C-Alkyl glycosides occur widely in nature and exhibit a myriad of desirable biological activities. Furthermore, the robustness of C-glycosidic bonds towards hydrolytic enzymes in vivo enables C-alkyl glycosides to play a crucial role in the design of sugar-based pharmaceutical candidates. In particular, the synthesis of C-alkyl glycosides which are conjugated to amino acids or peptide derivatives offers a powerful platform to develop sugar-based peptidomimetics. Such C-glycosylated peptide analogs are useful in drug development and biological studies to investigate the mechanism of blood-brain transport involving bioactive peptides as well as the role of glycosylation in peptide stabilization. Unfortunately, existing non-catalytic protocols often rely on superstoichiometric amounts of reagents which limit practicality, whereas current catalytic protocols exhibit limited scope that hamper applicability to drug and glycopeptide preparation.
A research team led by Prof Koh Ming Joo, from the Department of Chemistry, National University of Singapore has developed a reaction that promotes carbon-carbon bond formation between glycosyl chloride donors and electron-withdrawing alkenes/alkynes under mild reductive conditions to give stereodefined C-glycosides (see Figure 1). Mechanistic studies revealed that the titanium catalytic species accelerate the generation of glycosyl radical intermediates and their addition across the p-bond. Equally crucial is the use of the triethylamine hydrochloride proton source, which allows for efficient protonolysis (cleavage of a chemical bond by acids) to turn over the catalytic cycle.
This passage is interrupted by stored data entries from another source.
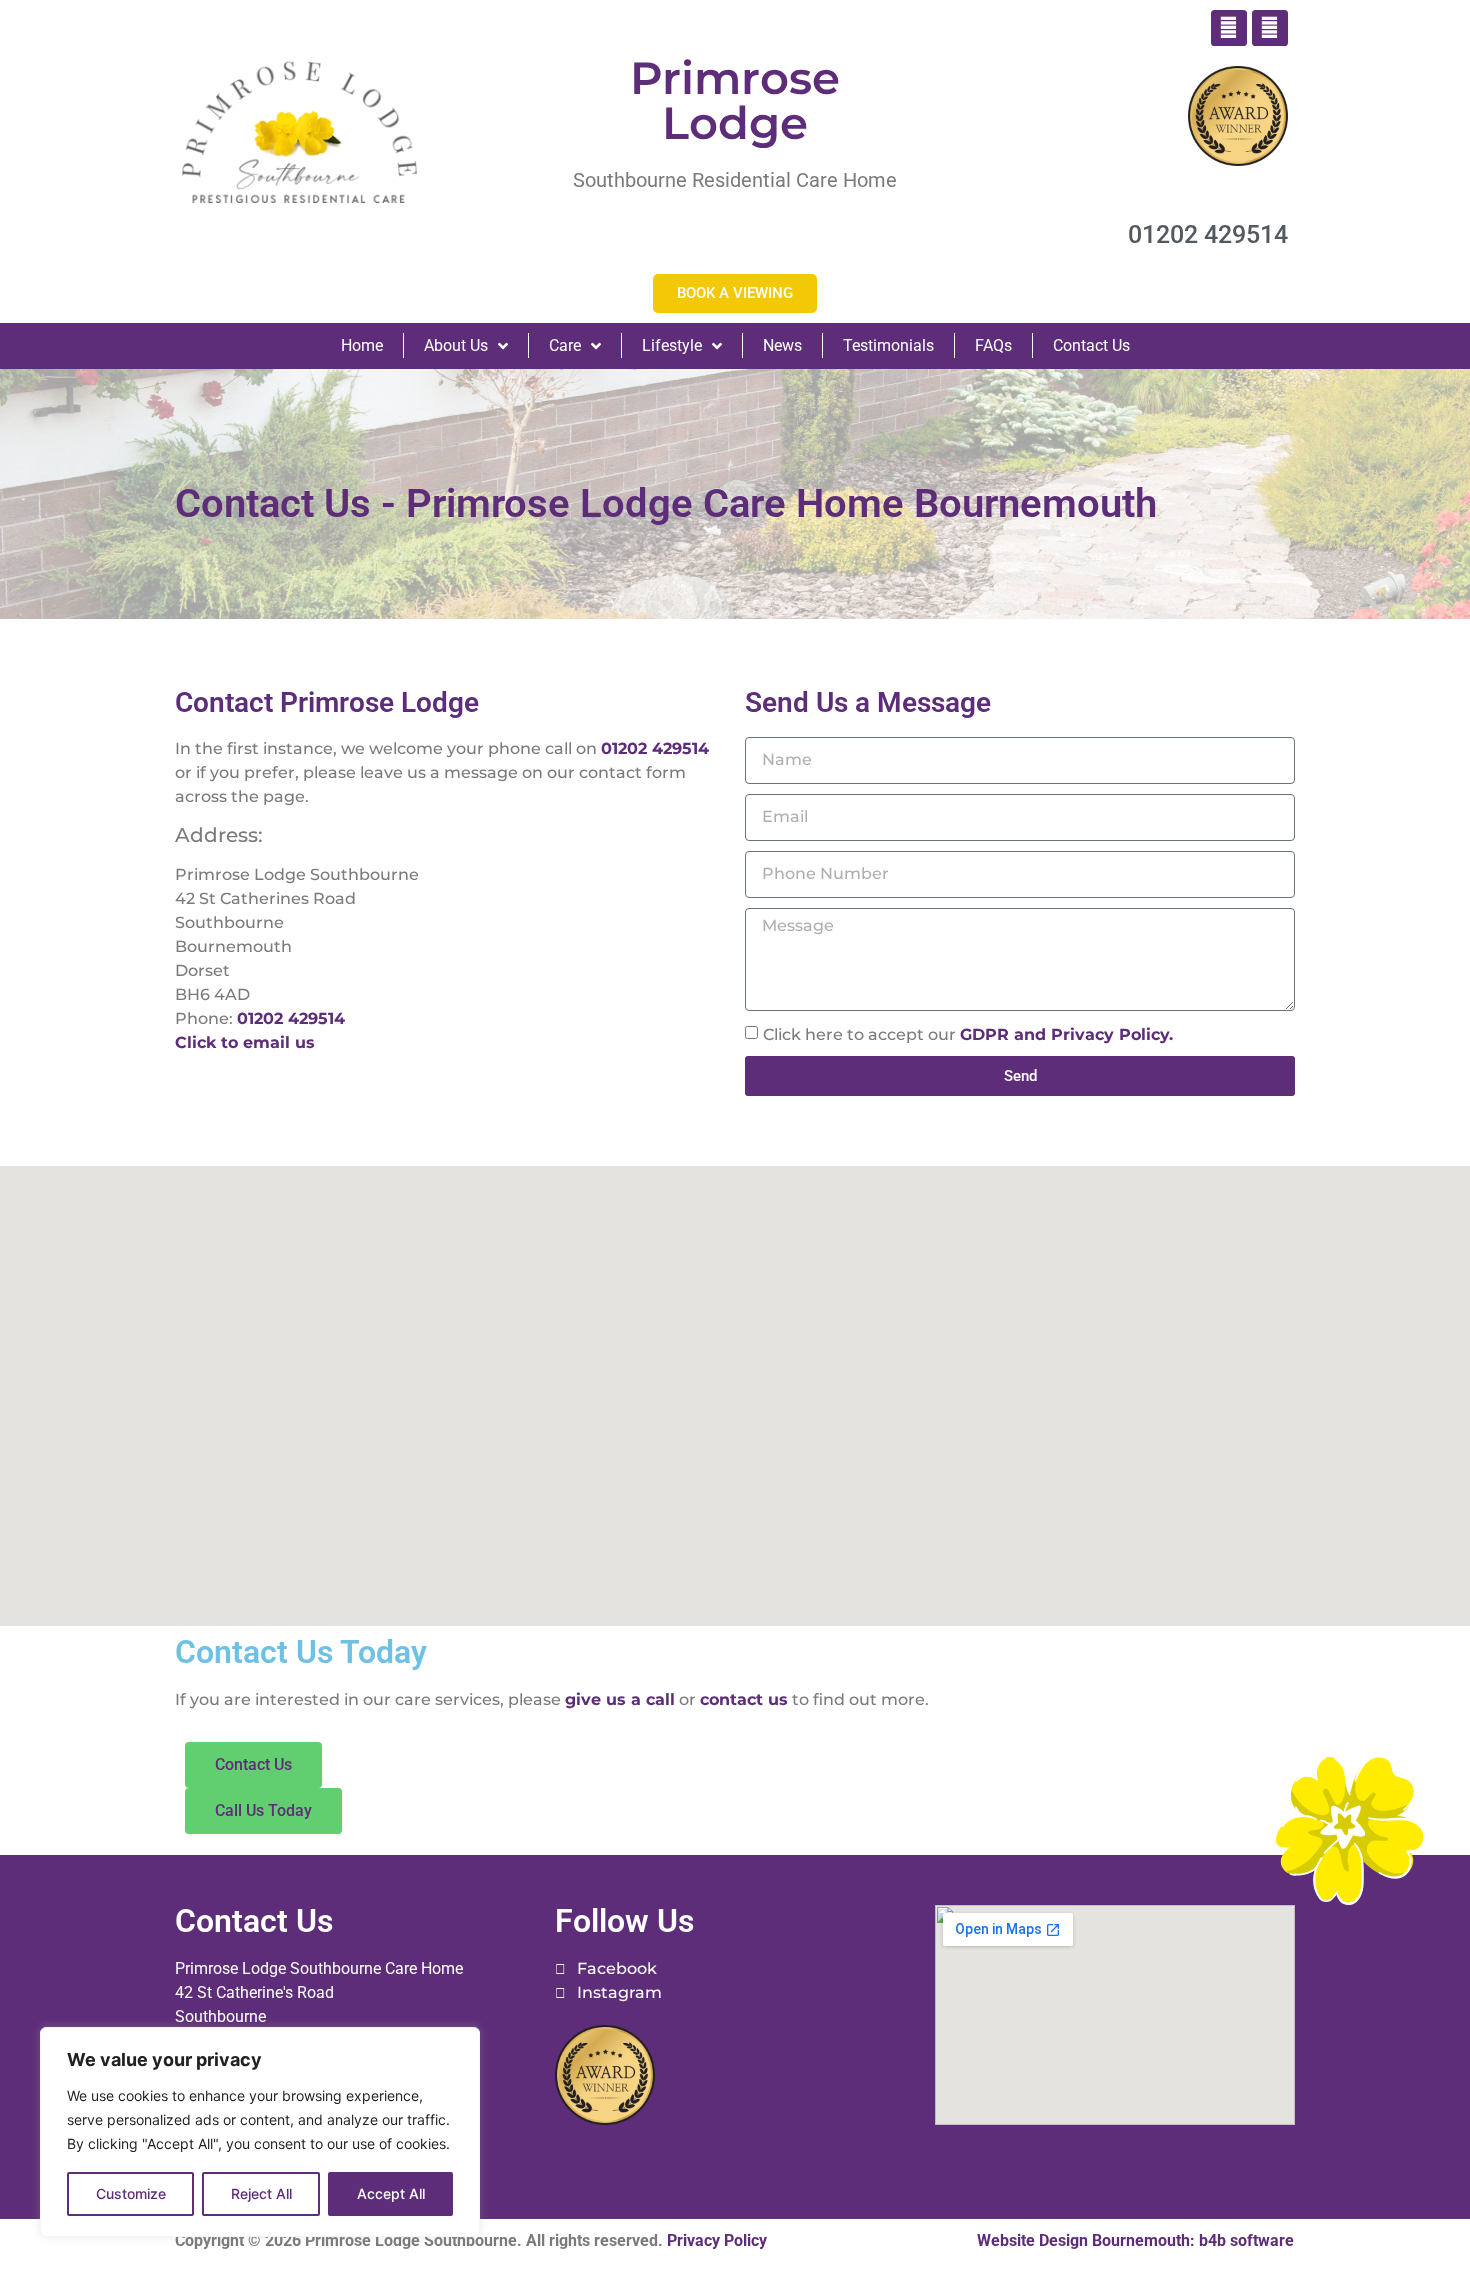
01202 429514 (655, 748)
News (782, 345)
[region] (260, 2132)
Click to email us (245, 1042)
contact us (744, 1699)
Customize (131, 2193)
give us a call (620, 1699)
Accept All (391, 2193)
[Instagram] (1270, 28)
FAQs (993, 345)
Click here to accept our (968, 1034)
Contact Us (1091, 345)
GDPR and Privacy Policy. (1066, 1034)
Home (362, 345)
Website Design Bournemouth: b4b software (1135, 2240)
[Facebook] (1229, 28)
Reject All (261, 2193)
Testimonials (888, 345)
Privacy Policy (717, 2240)
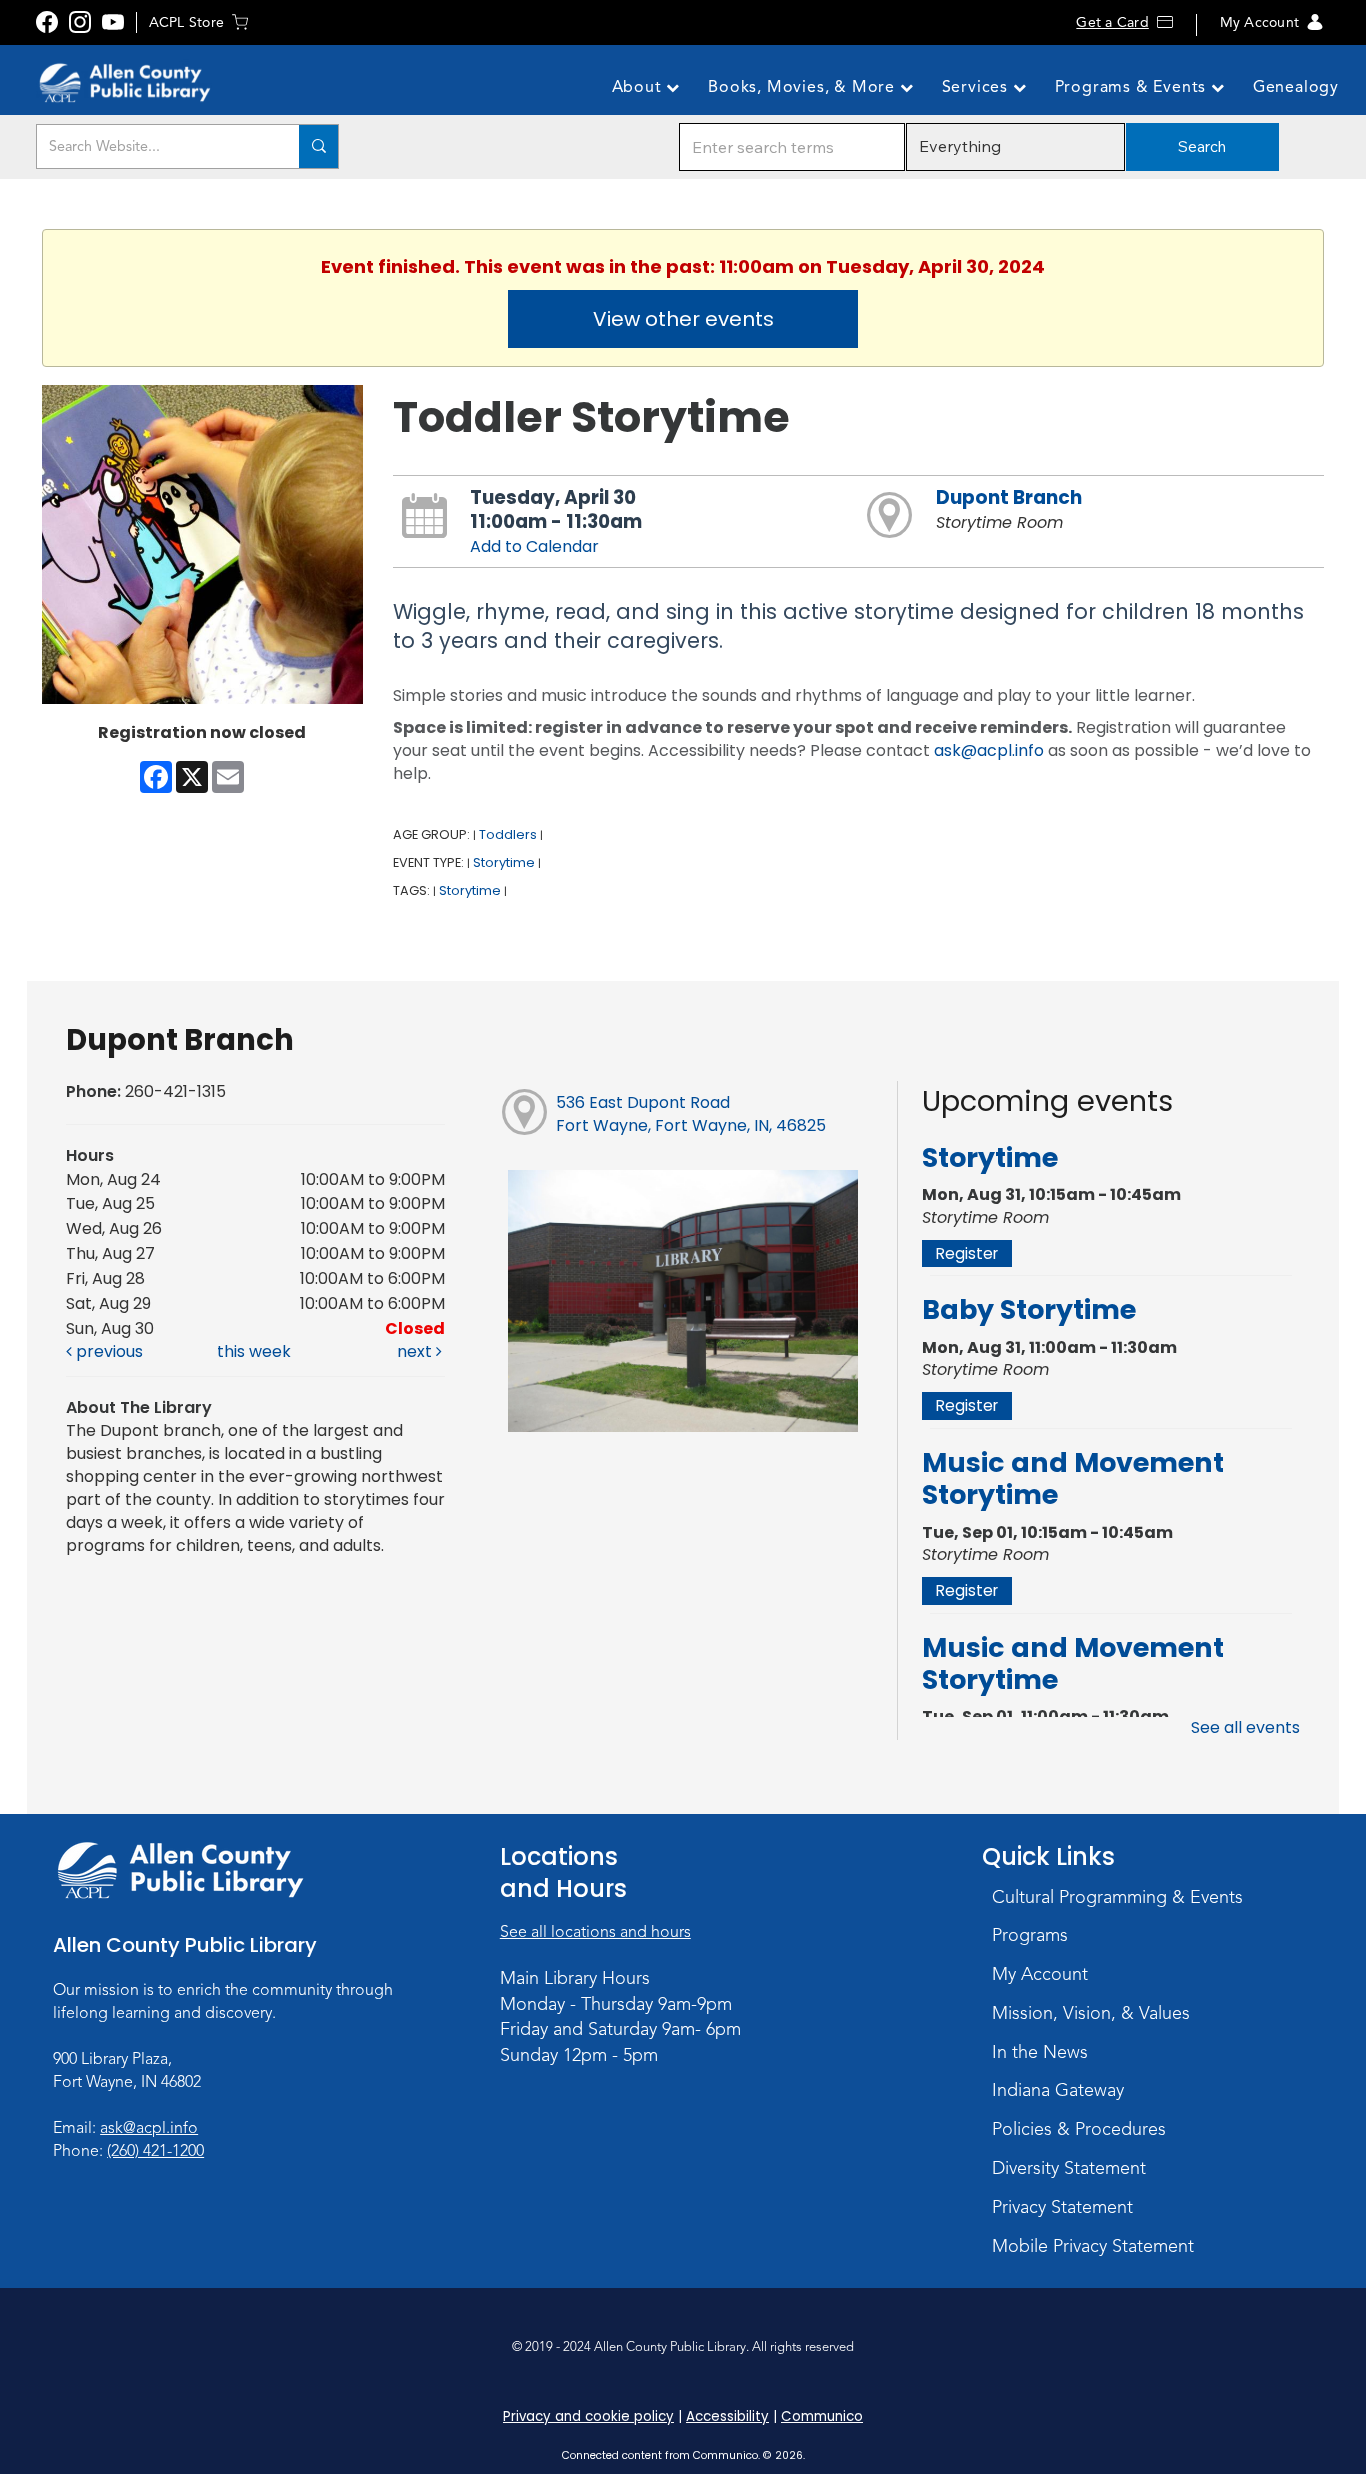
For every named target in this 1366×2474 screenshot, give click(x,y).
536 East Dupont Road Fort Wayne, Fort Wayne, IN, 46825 (691, 1114)
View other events (683, 319)
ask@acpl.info (989, 750)
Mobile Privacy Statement (1093, 2246)
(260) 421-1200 (155, 2151)
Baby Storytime (1029, 1309)
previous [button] (107, 1351)
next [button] (416, 1351)
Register (967, 1253)
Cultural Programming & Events (1117, 1897)
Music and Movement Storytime (1073, 1478)
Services (977, 87)
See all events (1245, 1727)
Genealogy (1296, 87)
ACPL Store (186, 22)
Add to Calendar (534, 546)
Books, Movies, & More (804, 87)
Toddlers (508, 834)
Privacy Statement (1062, 2207)
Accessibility (727, 2416)
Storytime (504, 862)
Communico (822, 2416)
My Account (1259, 22)
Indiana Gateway (1058, 2090)
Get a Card (1112, 22)
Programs (1030, 1935)
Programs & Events (1133, 87)
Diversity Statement (1069, 2168)
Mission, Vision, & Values (1091, 2013)
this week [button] (254, 1351)
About (639, 87)
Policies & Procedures (1079, 2129)
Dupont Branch (1009, 497)
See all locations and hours (595, 1932)
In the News (1040, 2052)
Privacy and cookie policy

Further insights were obtained from Density Functional Theory (DFT) calculations performed by Dr. Zhang Xinglong, a collaborator from the Institute of High Performance Computing at the Agency for Science, Technology and Research (A*STAR).
Prof Koh said, "Our new titanium-catalyzed manifold is not only an advancement in the field of catalytic glycosyl radical functionalisation, but also contributes significantly to carbohydrate research by providing an enabling avenue to access high-value C-glycoside building blocks."
"We expect our developed protocol to facilitate biological studies and fuel new medicinal chemistry initiatives towards the development of glyco-based therapeutic candidates. Furthermore, the mechanistic insights derived from our work are likely to inspire future efforts in the design of new stereoselective transformations to access other important classes of carbohydrate compounds," added Prof Koh.
The research team plans to employ this work to the synthesis of a library of C-glycosides for potential biological testing.